Naturalmente, le forniamo noi e vengono tenute costantemente addosso. Quanto a produrle, no, i ragazzi che lavoravano nei reparti artigianali, ora fermi per decreto ministeriale, stanno impacchettando disinfettanti per le mani, peraltro non creati da noi. Collaboriamo con chi li sta producendo. I ragazzi si occupano essenzialmente del “packaging”.

Sarebbe sbagliato affermare che in virtù di una rigorosa ortodossìa sanitaria siete nella medesima invidiabile posizione di Ferrera Erbognone in provincia di Pavia? Il piccolo paese lombardo conta una popolazione di 1200 abitanti, un numero quasi identico a quello della vostra comunità e anche voi siete a “quota zero” contagi. Il sindaco della cittadina pavese dubita che ci sia un motivo legato alla genetica, bensì al fatto che la popolazione è stata ligia nel rispettare le cautele prese con le ordinanze. Voi sembrate essere sulla stessa linea di pensiero, ma soprattuto di azione: da subito, avete adottato misure molto rigide.

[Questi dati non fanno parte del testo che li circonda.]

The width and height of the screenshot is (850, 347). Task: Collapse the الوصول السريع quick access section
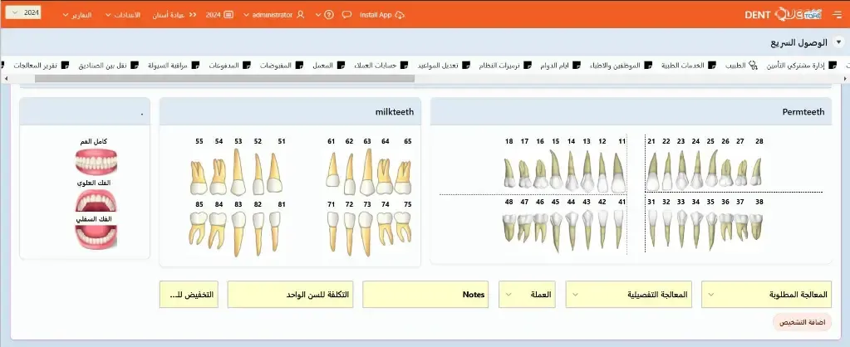(x=838, y=41)

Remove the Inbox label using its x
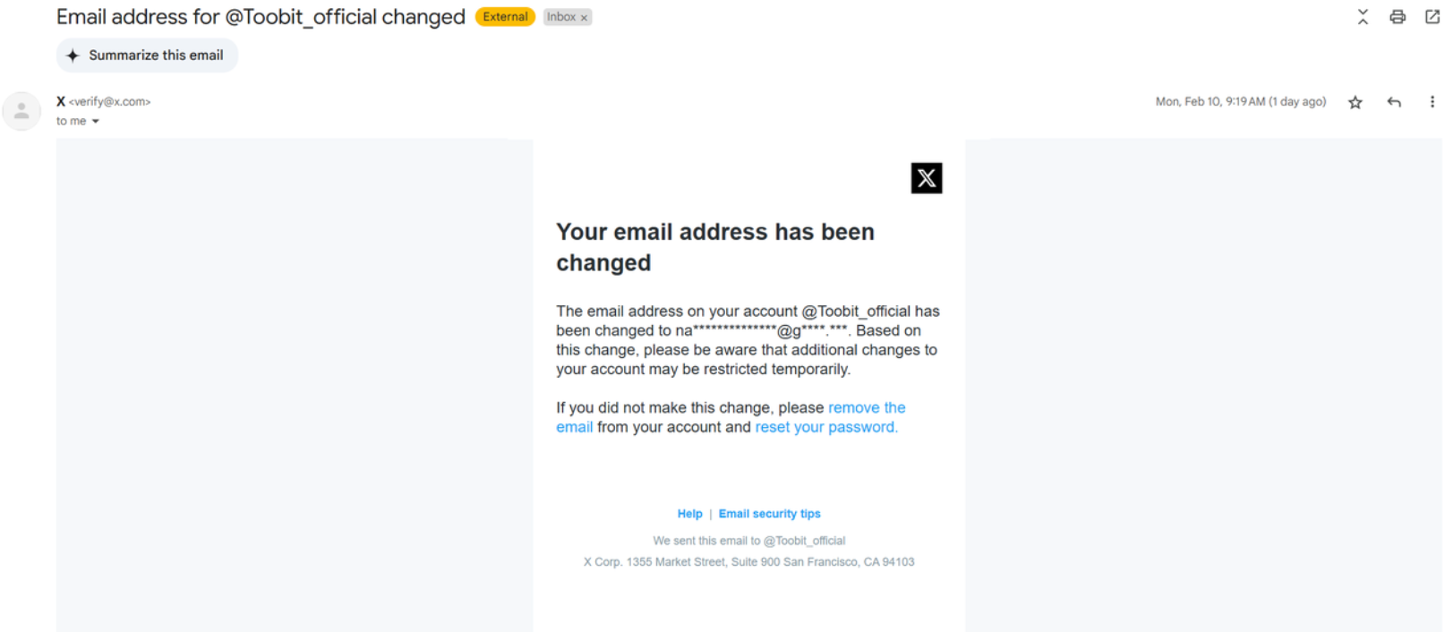pos(584,18)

Abbiamo fatto ricorso a misure molto drastiche (e finché sarà necessario, continueremo in questo solco), ma sono scaramantico e non voglio cantare vittoria finché tutto non sarà finito. Se la fotografia della situazione rimanesse come quella di oggi, ne saremmo tutti veramente felici. Tuttavia, ricordo che non si deve vivere di rendita. C’è di buono che anche qui in zona pare che le cose comincino ad andare leggermente meglio. Speriamo bene…

Certo, dottore, speriamo bene. Complimenti per la vostra comunità e per come state gestendo al meglio l’emergenza. Incrociamo le dita. A presto rivederci, magari in pizzeria.